• GOAL OF THE EXERCISE
Emit all the data exactly as provided.

• AVAILABLE RECORDS
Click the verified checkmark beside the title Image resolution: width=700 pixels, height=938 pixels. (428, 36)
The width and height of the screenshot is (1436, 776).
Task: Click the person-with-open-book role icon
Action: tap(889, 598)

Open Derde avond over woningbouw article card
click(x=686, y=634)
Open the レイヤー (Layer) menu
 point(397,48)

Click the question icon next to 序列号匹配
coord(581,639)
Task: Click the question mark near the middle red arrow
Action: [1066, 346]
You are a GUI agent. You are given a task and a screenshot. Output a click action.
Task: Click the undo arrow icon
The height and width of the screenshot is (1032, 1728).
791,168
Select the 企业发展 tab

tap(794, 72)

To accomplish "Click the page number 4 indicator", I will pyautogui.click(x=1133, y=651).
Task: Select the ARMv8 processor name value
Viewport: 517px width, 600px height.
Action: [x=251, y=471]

• RESPONSE
Click the verified checkmark beside the title Image resolution: width=700 pixels, height=938 pixels. (428, 36)
The width and height of the screenshot is (1436, 776).
Task: Click the person-with-open-book role icon
Action: tap(889, 598)

Open Derde avond over woningbouw article card
click(x=686, y=634)
Open the レイヤー (Layer) menu
 point(397,48)

Click the question icon next to 序列号匹配
coord(581,639)
Task: Click the question mark near the middle red arrow
Action: [1066, 346]
You are a GUI agent. You are given a task and a screenshot. Output a click action.
Task: Click the undo arrow icon
The height and width of the screenshot is (1032, 1728).
791,168
Select the 企业发展 tab

tap(794, 72)

To accomplish "Click the page number 4 indicator", I will pyautogui.click(x=1133, y=651).
Task: Select the ARMv8 processor name value
Viewport: 517px width, 600px height.
Action: [x=251, y=471]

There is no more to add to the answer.